Une partie de l'historiographie — représentée par Jaures (« Une sorte de parti social se formait qui voulait mettre au premier plan les problèmes économiques »)[13], ou encore Mathiez (« Le parti qui a exigé la taxation, le parti des enragés dont les chefs étaient Varlet et Jacques Roux »)[14] — fait de cette mouvance un parti. « Parti » ou « faction », le terme est un peu fort. En effet, ils n'étaient que trois : Jacques Roux, Jean-François Varlet et Jean-Théophile Leclerc.

Si leurs idées convergent, si ponctuellement ils se soutiennent mutuellement[15], s'ils se croisent, s'ils participent aux mêmes luttes, pour autant, ils ne mettent en œuvre aucune action commune — journal ou pamphlet —, ni surtout aucune organisation structurée.

Même si, après les journées des 30 mai et 2 juin, ils prennent de l'importance en partageant des revendications de plus en plus violentes, même s'ils se brouillent tous en même temps avec la Commune, cette convergence ne peut à elle seule faire des Enragés une faction coordonnée dans ses actes et ses déclarations.

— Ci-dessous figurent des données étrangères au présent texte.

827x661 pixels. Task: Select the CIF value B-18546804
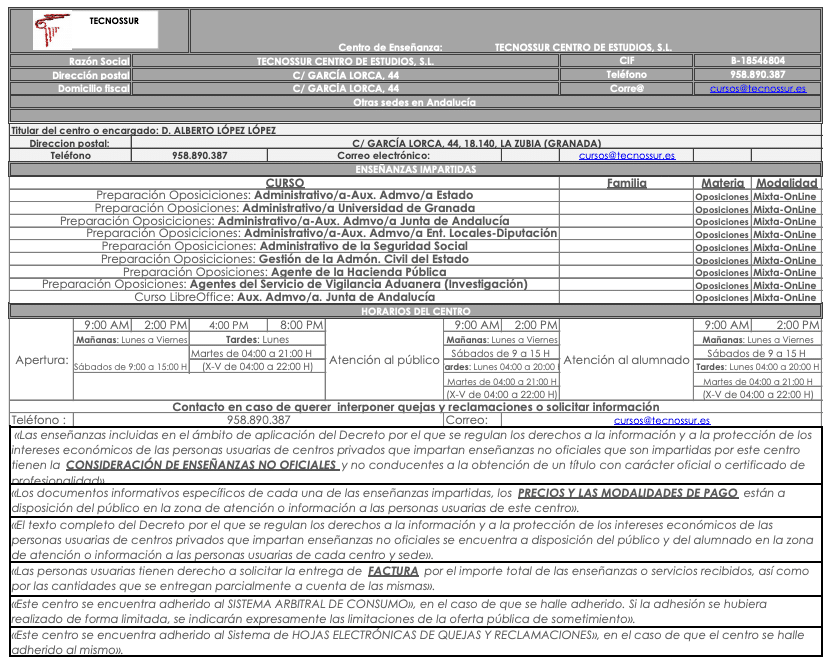[x=757, y=61]
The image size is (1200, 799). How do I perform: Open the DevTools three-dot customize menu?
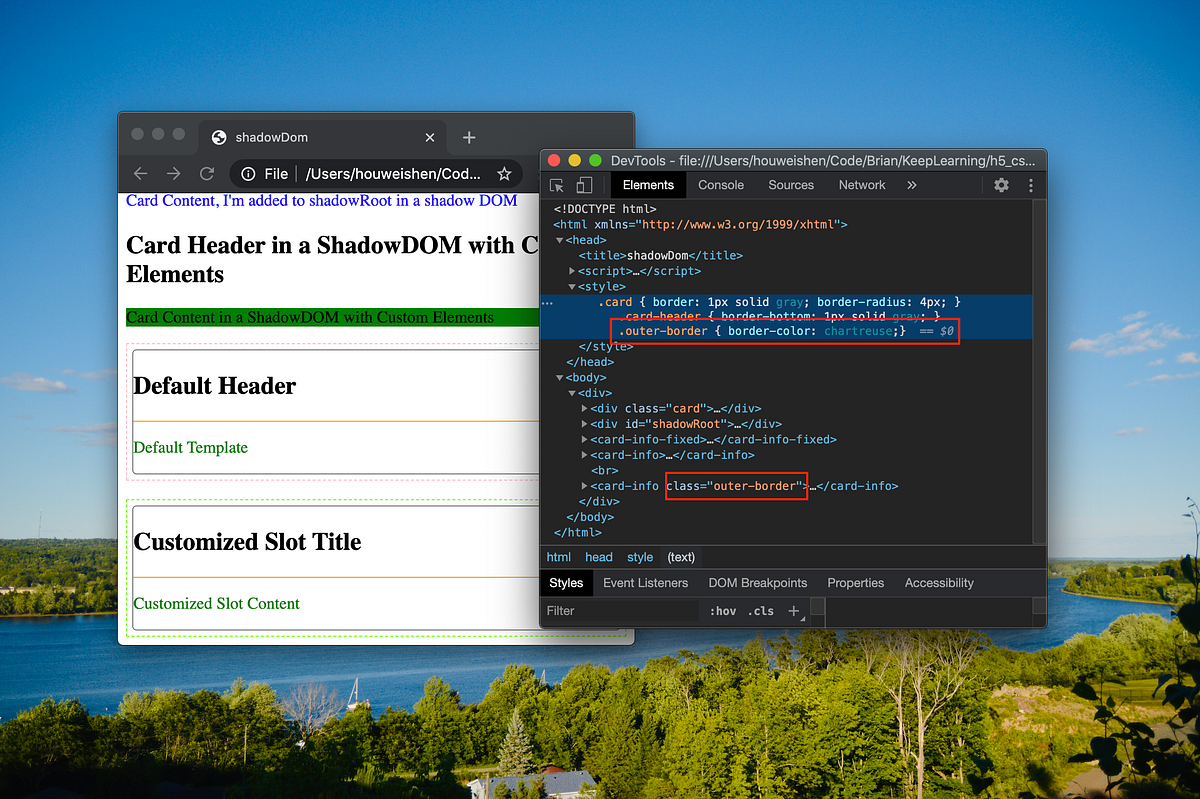[1031, 185]
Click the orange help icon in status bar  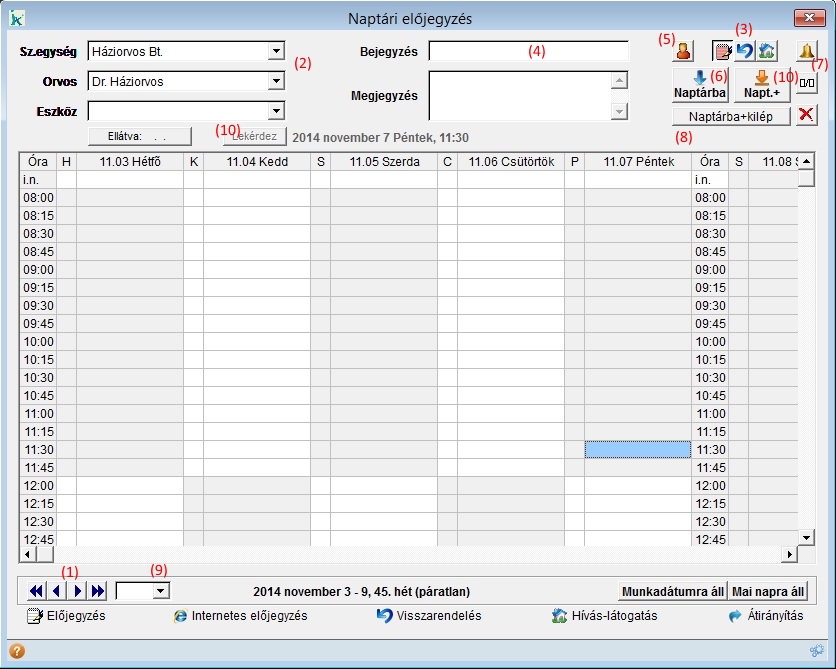[x=16, y=651]
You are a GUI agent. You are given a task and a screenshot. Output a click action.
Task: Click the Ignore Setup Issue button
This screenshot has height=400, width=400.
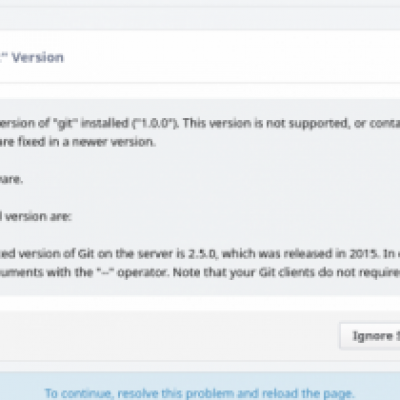click(x=370, y=336)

Albert Mathiez, pourtant partisan de cette hypothèse (« tout se passa comme si ces trois hommes s'étaient effectivement concertés »), cite d'ailleurs Jean-Théophile Leclerc, qui écrit dans L'Ami Public du 8 septembre 1793 « ..., mais je déclare au public que je n'ai jamais eu avec Jacques Roux de relations, ni directes, ni indirectes, que depuis le premier juin, je n'ai vu que deux fois au plus, pendant une heure au plus, ce citoyen. »[16]

Par contre, chacun à sa manière réclame la taxation et la réglementation des prix, dénonce la bourgeoisie marchande — plus terrible, selon les mots de Jacques Roux, que « l'aristocratie nobiliaire et sacerdotale ». Ils critiquent tous la notion de propriété, multiplient les attaques contre les riches, justifient les pillages de boutiques, les qualifiant de « restitutions ». Jusqu'en juillet 1793, ils bénéficient d'une large audience auprès des sections des Gravilliers et des Batignoles. Ils nouent des liens avec la Société des républicaines révolutionnaires animée par Pauline Léon et Claire Lacombe.

Cependant, même si Pauline Léon épouse Jean-Théophile Leclerc, le soutien que le groupe révolutionnaire féminin apporte aux trois enragés est à géométrie variable, et, en tout état de cause, aucune d'elle ne soutiendra plus Jacques Roux après le 25 juin. Par ailleurs, les républicaines révolutionnaires joueront même un rôle de premier plan dans la dramaturgie orchestrée par David, lors des funérailles de Marat. À aucun moment les deux mouvances n'organiseront de réunions pour mettre en œuvre des actions communes.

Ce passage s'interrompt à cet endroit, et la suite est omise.